Normal dog plasma and serum, human, rat, and Swiss-Webster mouse plasma, phytohemagglutinin, sheep red cells, mumps and influenza vaccine, fibrinogen, and endotoxin injected before irradiation led to an increased number of endogenously derived spleen colonies in irradiated mice. Spleen weight and uptake of radioactive iron and iododeoxyuridine into such spleens were also increased. The relationship between these parameters of splenic hematopoiesis was unchanged by plasma injection suggesting that, while the number of colonies was increased, the composition of individual colonies was unchanged. This conclusion was supported by studies on plethoric mice in which splenic erythropoiesis is abolished. Increased splenic hematopoiesis was accompanied by an increase in the volume of packed red blood cells 10 days after irradiation.
The total volume of plasma injected, the number of days of plasma injection preceding irradiation, and the route of administration were all important variables influencing the effect of plasma injections.

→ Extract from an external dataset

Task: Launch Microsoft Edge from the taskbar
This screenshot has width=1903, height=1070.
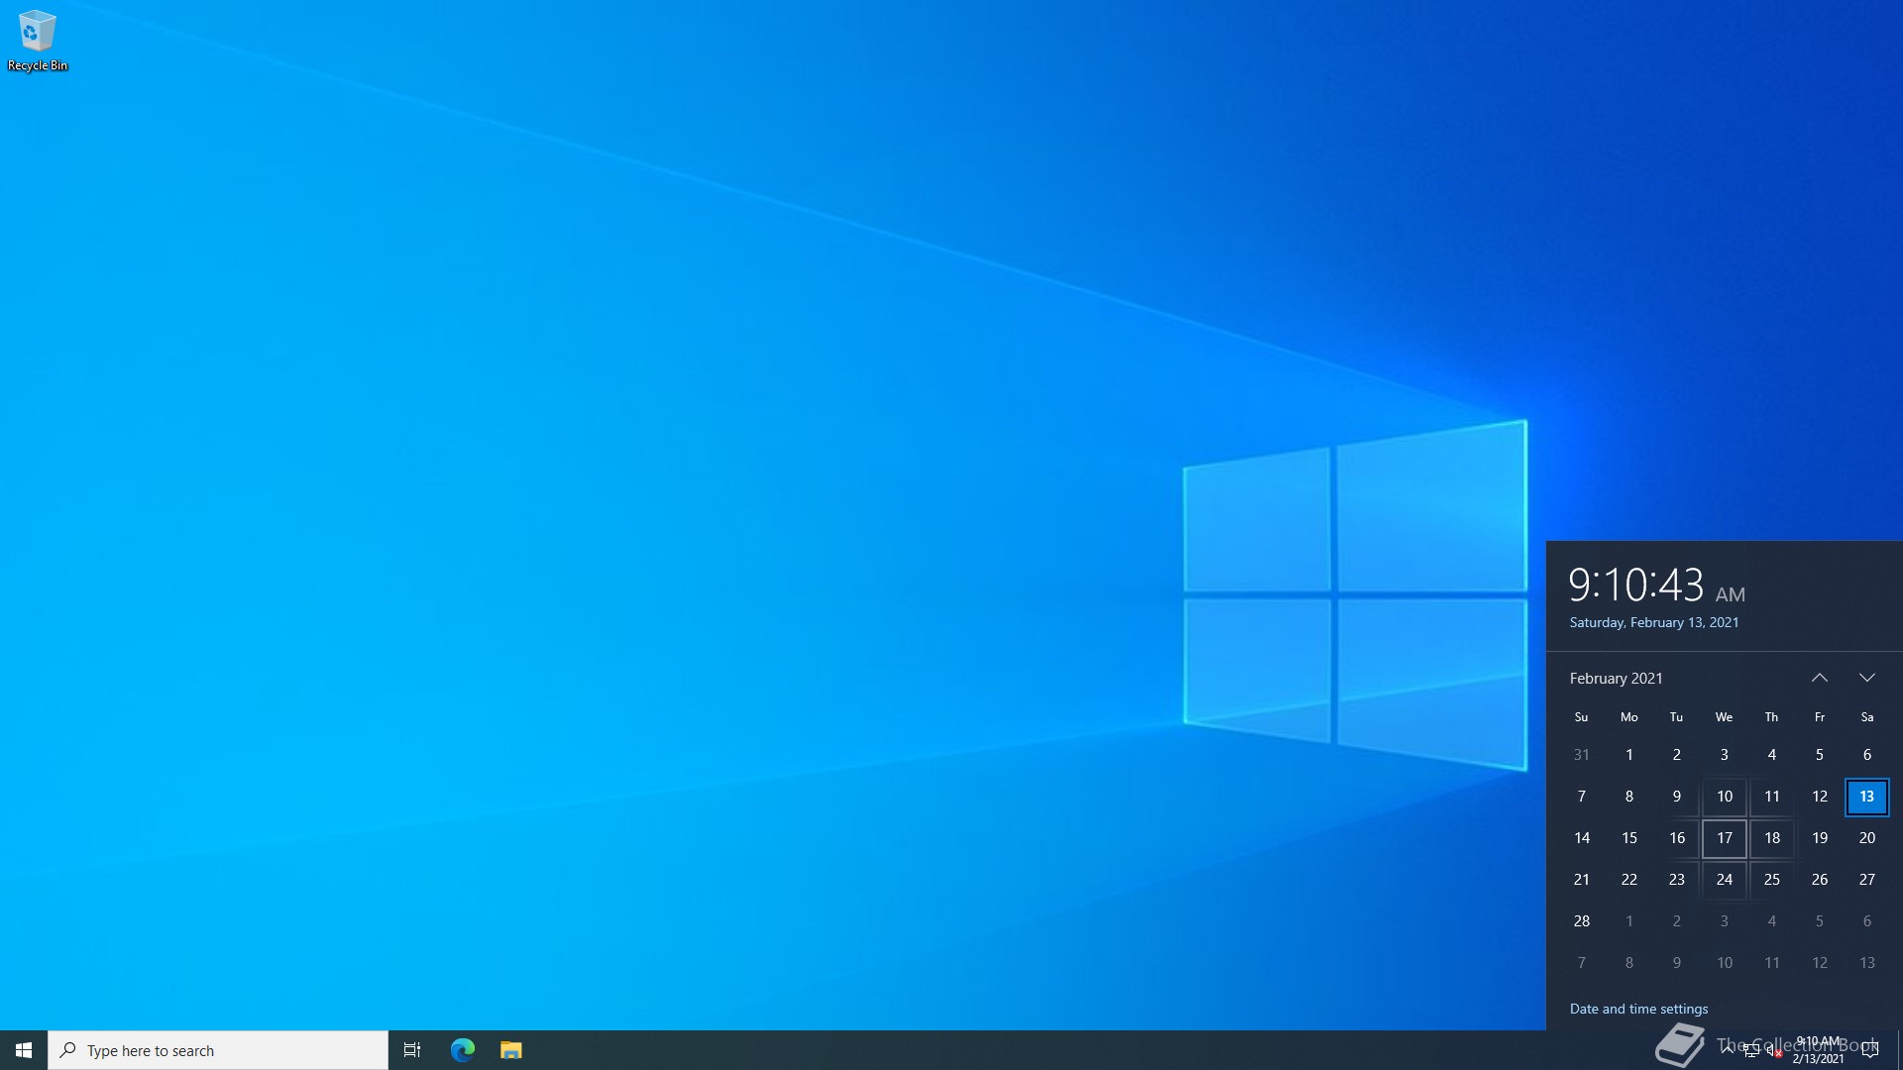Action: (462, 1050)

Crude fractions of human albumin and gamma globulin, cortisol, C57BL (maternal) and DBA (paternal) mouse plasma, and isogeneic plasma were without effect. The ineffectiveness of isogeneic and closely related allogeneic plasma rendered unlikely the hypothesis that this effect represented the presence of homeostatic hematopoietic regulating factors in plasma.
The increased hematopoiesis induced with plasma appeared to be limited to the spleen, for increased bone marrow hematopoiesis was not detected.
Certain observations suggested that the effect of plasma may not be due to an antigenic or an inflammatory effect. From current observations, it was unclear whether the increased colonies induced by plasma were representative of expansion of the colony-forming cell pool or of increased efficiency of growth of the fraction surviving irradiation.